▶ TEXT EXCERPT:
Positive health outcomes for ‘Our Hearts, Our Minds’
Cardiovascular patients in the Western Health and Social Care Trust (Western Trust) are reaping the benefits of an innovative lifestyle cardiology programme.
The unique 12 week ‘Our Hearts, Our Minds’ programme, which is part of NI’s Health Transformation agenda, has been seeing positive changes in patients who have completed it since its launch in April 2019.
Designed especially for patients living with cardiovascular disease or at risk of developing it, the programme is based on research carried out at Imperial College, London. One of the key concepts of the programme is that patients can complete the programme alongside their relative/partner which, ultimately, makes lifestyle changes much easier, more enjoyable and longer lasting.
Following a detailed assessment, participants are then invited to take part in a weekly exercise and education programme at local leisure centres.
Leading the delivery of the programme is Dr Susan Connolly, Western Trust Consultant Cardiologist, who says: “I am delighted to see such excellent preliminary results, as well as the very positive feedback received from the patients who have already completed the programme. We have seen real improvements in physical fitness levels and healthier dietary patterns with accompanying weight loss. Blood pressure and cholesterol levels have also reduced substantially in the participants. These impressive results are due to the significant changes people have made to their lifestyles through the help and support of the Cardiovascular Nurse Specialists, supported by a skilled multidisciplinary team (including dieticians, physiotherapist/exercise professionals, and psychologists).”
Dr Connolly added: “This is a much needed programme within the Western Trust area. Outside of Belfast, our Trust has the highest percentage of cardiovascular deaths under the age of 75 years. This initiative is all about preventive medicine which the Trust took considerable feedback on following our community engagement on the Pathfinder project. It is this type of initiative that emphasises the importance of bringing healthcare right to the heart of the communities that need it most.”

▶ RECORDS:
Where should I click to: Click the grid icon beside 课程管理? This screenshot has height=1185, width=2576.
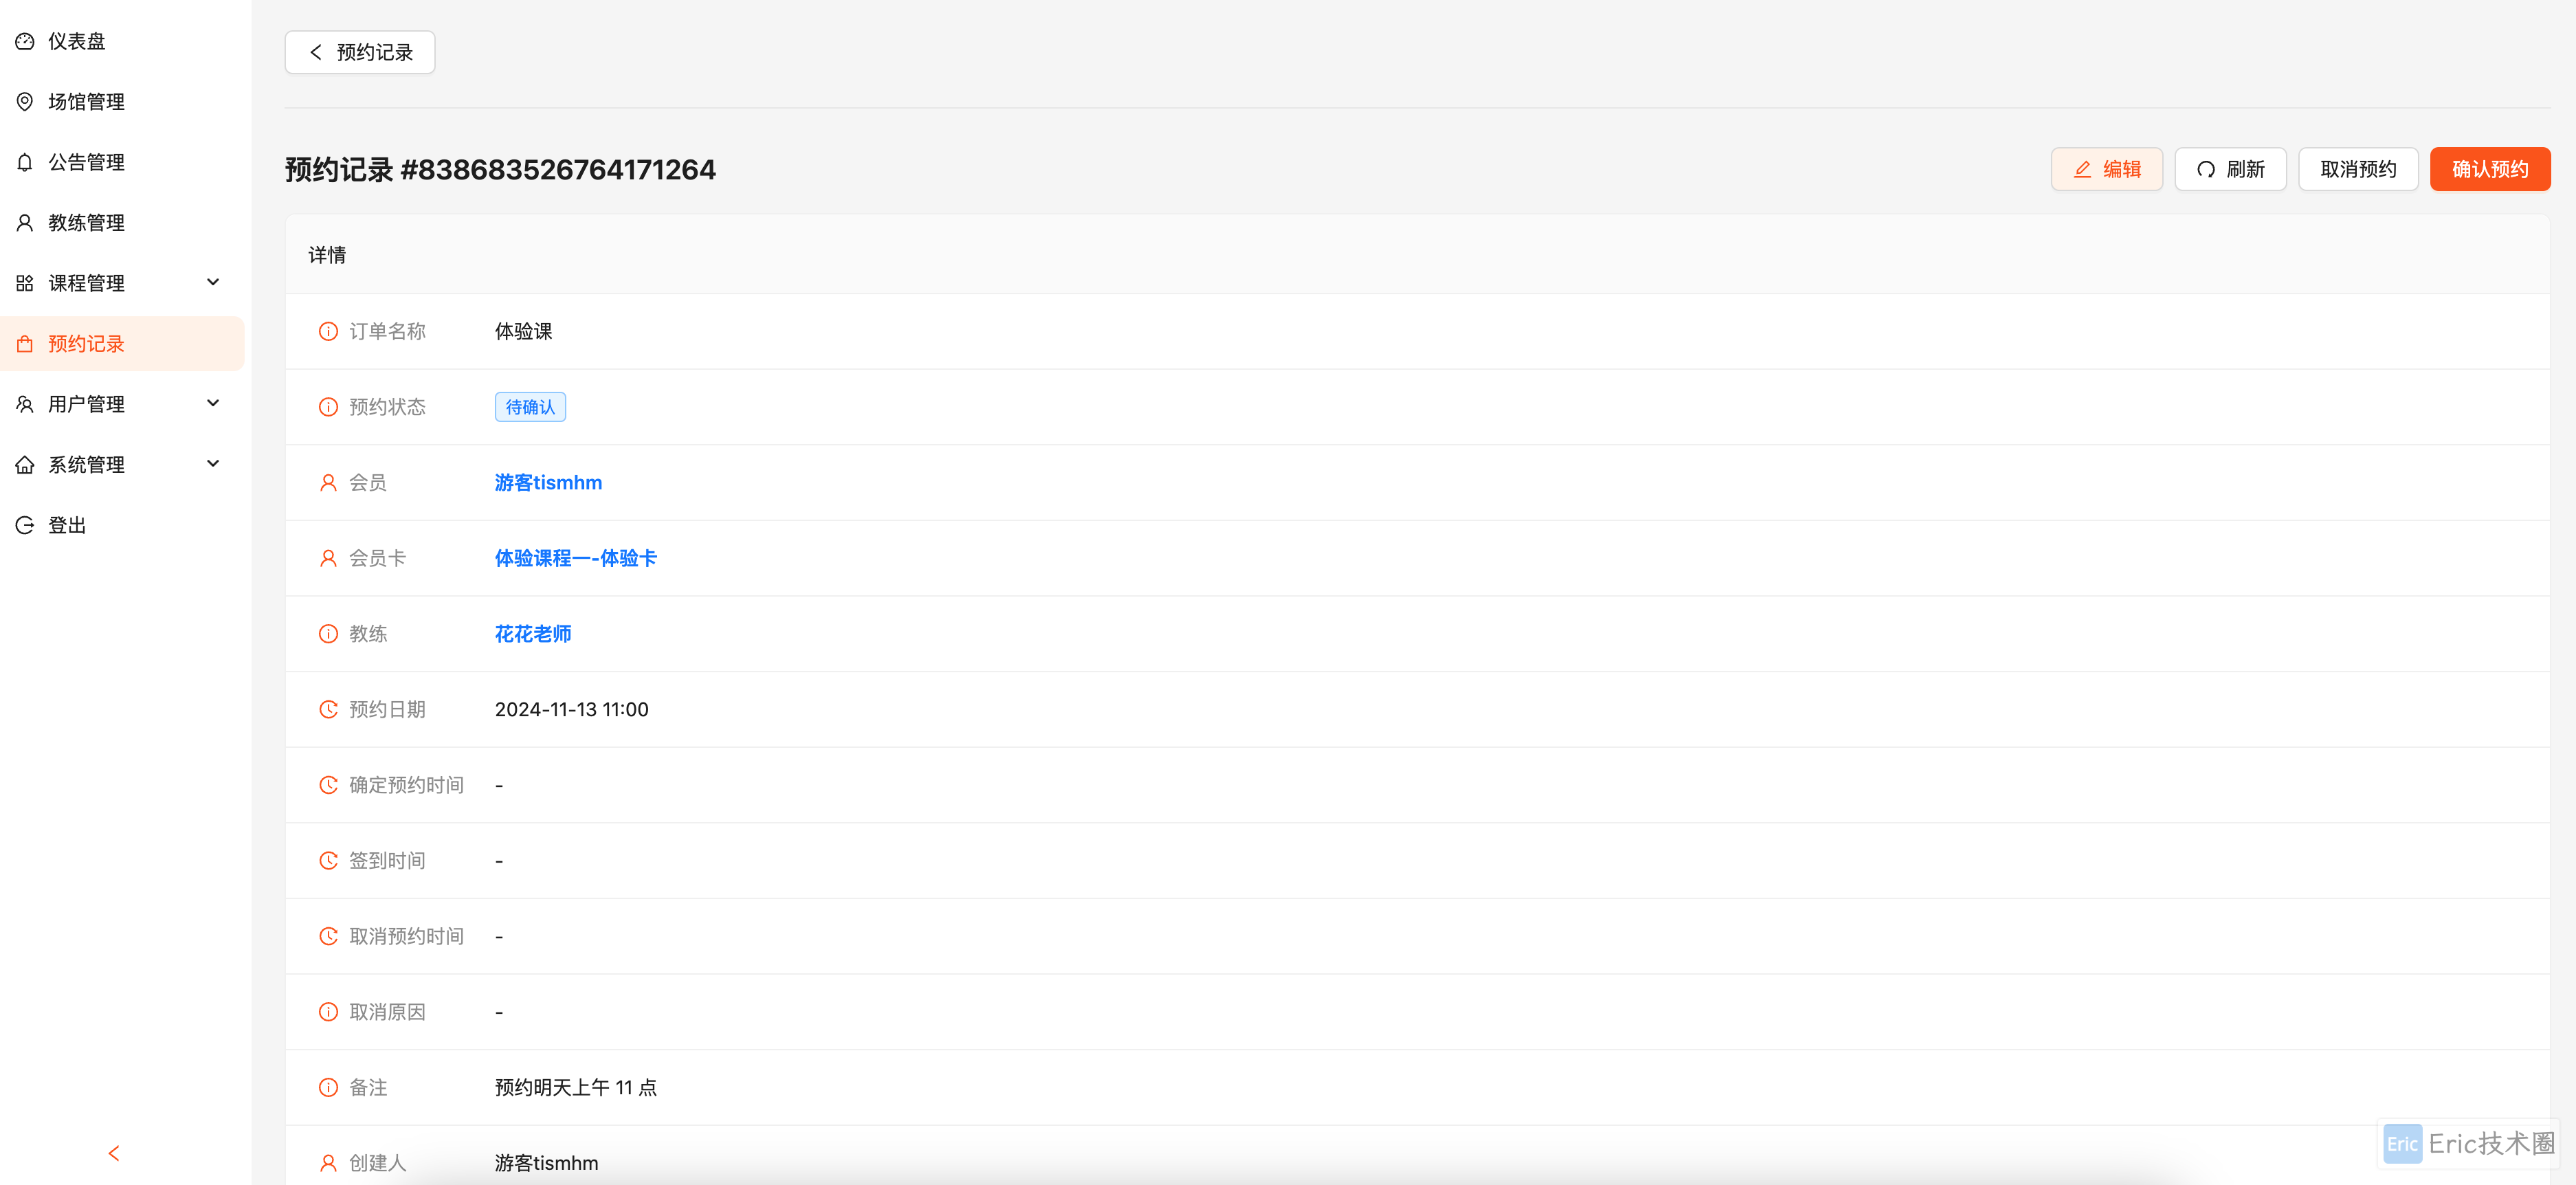tap(25, 283)
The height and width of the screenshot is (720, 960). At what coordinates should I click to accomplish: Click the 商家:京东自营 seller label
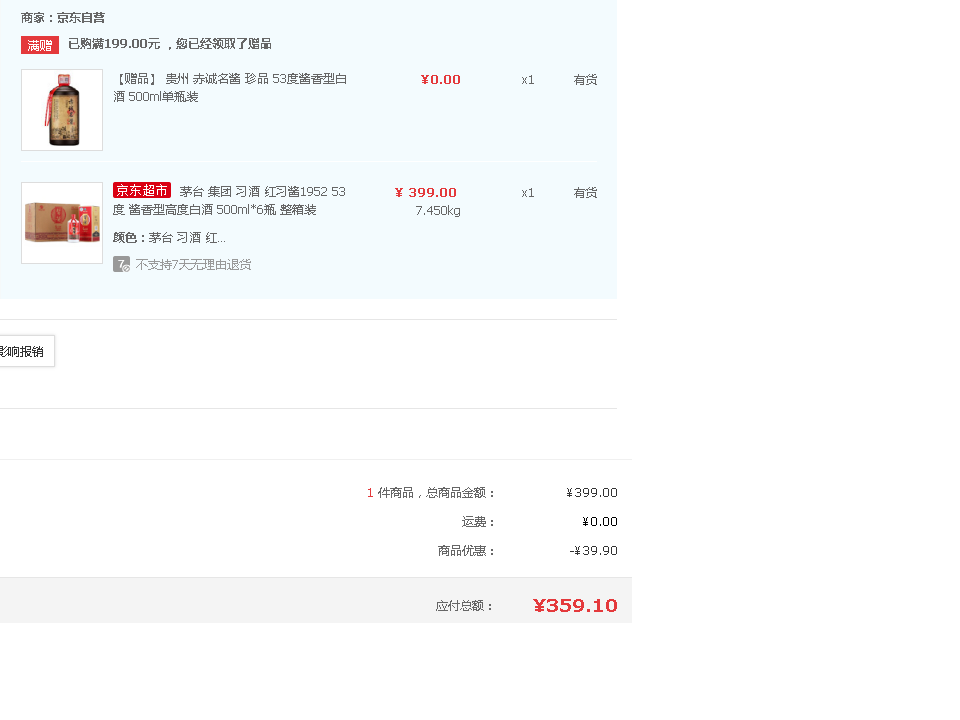tap(62, 18)
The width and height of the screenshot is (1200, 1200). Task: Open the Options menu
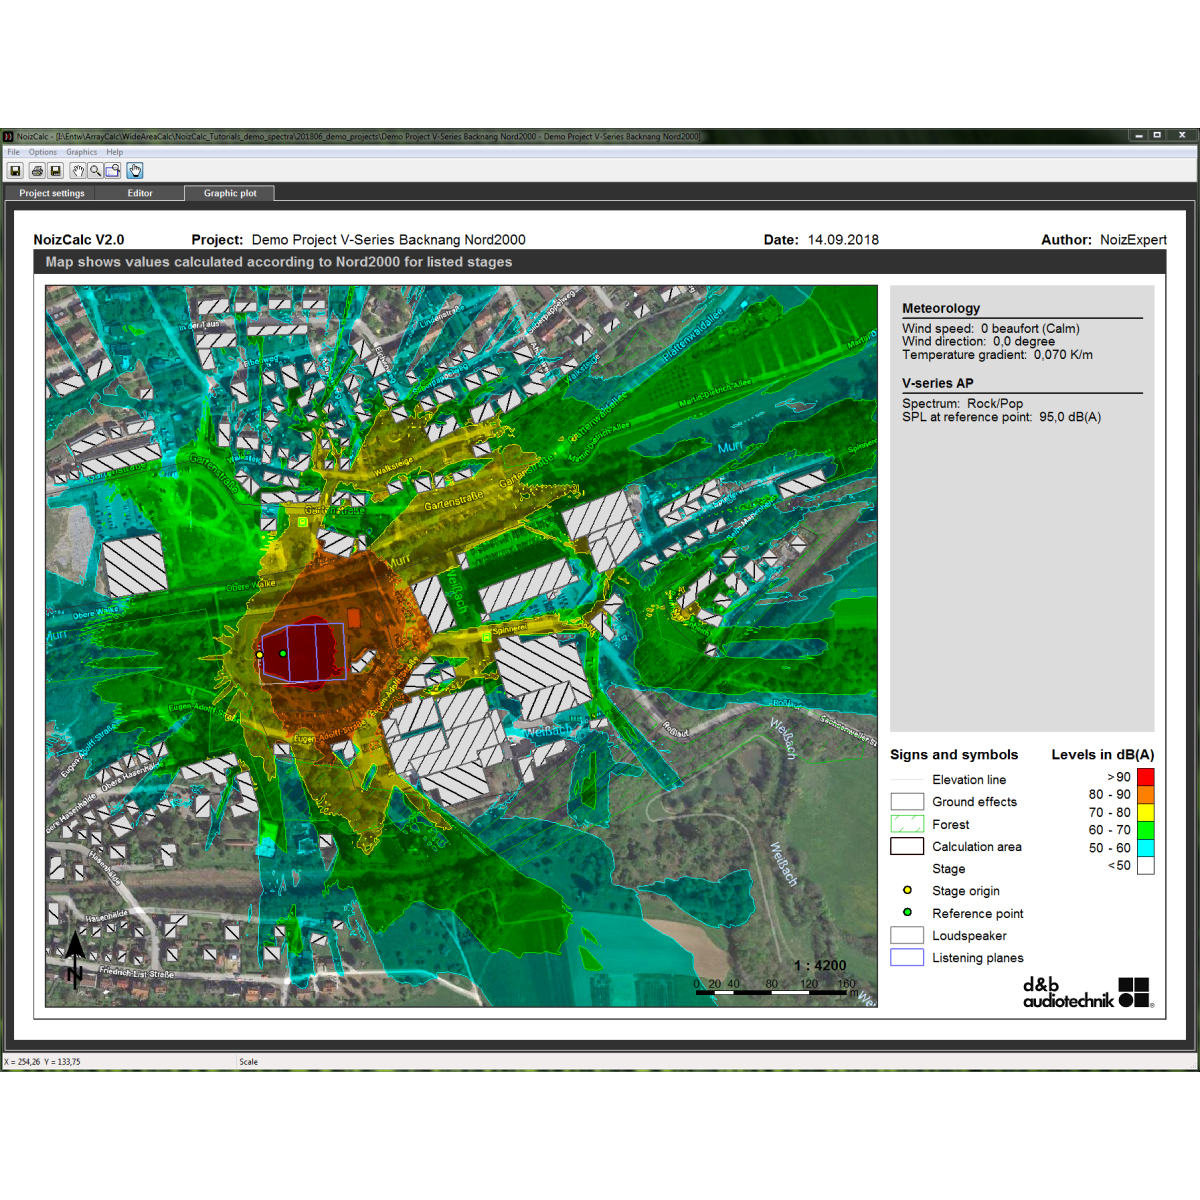[x=43, y=152]
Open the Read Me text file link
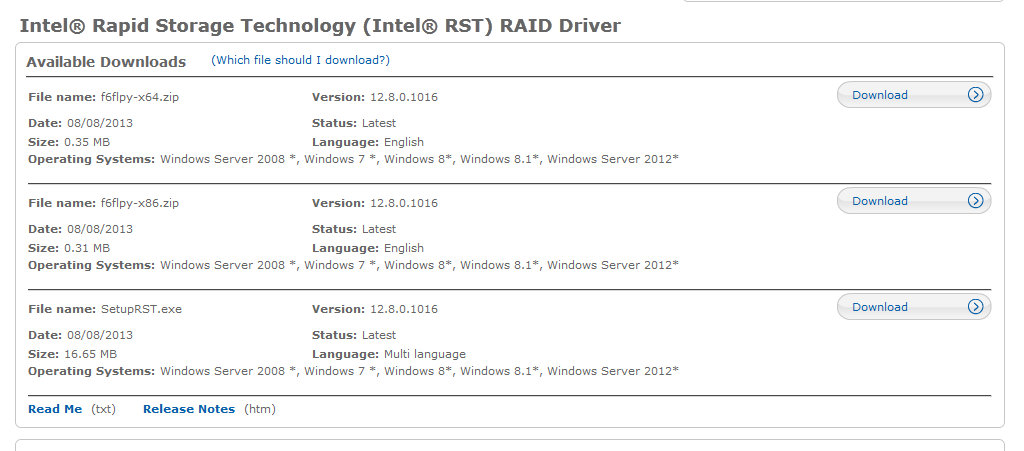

▶ QUESTIONS TO ANSWER:
1. Answer from the article on the 'Our Hearts, Our Minds' program:
(a) When was the program launched?
(b) Where are participants invited to attend the weekly exercise and education program?
(c) Research from which institution is the program based on?
2. Resume the article on the 'Our Hearts, Our Minds' program, starting after its last sentence.
The material plays no part in what is asked here.

▶ ANSWERS BELOW:
1.
(a) April 2019
(b) At local leisure centres
(c) Imperial College, London

2.
Richard Taylor: A Patient’s Story
On April 17 this year, Richard Taylor, from Derry, went from being an active gym goer to suffering a heart attack and cardiac arrest at the age of just 52.
He says: “I always considered myself fit and healthy and had been a member of a gym for a long time. April 17 started out like any normal gym session for me. However, whilst walking back to my car, I had severe chest pain, pain in my arm and teeth (jaw) that started to get progressively worse.
“Even though I had been first aid trained I didn’t even think it might be my heart. The pain was getting worse but I just managed to get myself home. My wife, Glenda, happened to be at home. I told her how I felt and went into our bathroom as I felt sick and that was the last thing I remember. I know now I had had a heart attack that led to a cardiac arrest and Glenda was performing lifesaving CPR on me for over eight minutes before the ambulance arrived.
“They defibrillated me twice before taking me to Altnagelvin Hospital where the cardiac team worked on me and defibrillated me three more times. I had left the gym at 5.15pm, was home by 5.30pm and, just after 7.15pm, I was on the Cardiac Ward in Altnagelvin with the stent in. I can’t thank the hospital team enough.
“After a few weeks of doing absolutely nothing and frightened to even move in case it happened again, I was telephoned by Cardiac Rehab Nurse Margaret Taggart who wanted to introduce me to the ‘Our Hearts, Our Minds’ programme’. I was in a very vulnerable state and knew that I needed to do something about it; I agreed to meet with the team in Altnagelvin. I had an initial introduction to members of the team, a Specialist Cardiac Nurse, a Dietician, Physiotherapist and a Psychologist and was then given a date to join the ‘Our Hearts, Our Minds’ group at the Foyle Arena.
“The classes lasted approximately two hours every Monday morning for seven weeks. They followed the same format each week, clinical observations and updates on medications etc., followed by some low level physical activity and ended with a specialist talk.
“If you had an issue or needed particular help with something, nothing was a problem for the team - their knowledge was priceless.
“The classes also allowed patients to interact and meet with people who had similar heart related ailments.
“For me, the classes were a hand rail, they allowed me accept it was alright not to be alright. Physically, I looked alright but inside my heart had been broken and it would take time for it to mend. All the team had a unique part to play and all of them were vital for the whole package to work. In the early stages, I found it necessary to speak with the psychologist - I was 52, fairly fit and now this!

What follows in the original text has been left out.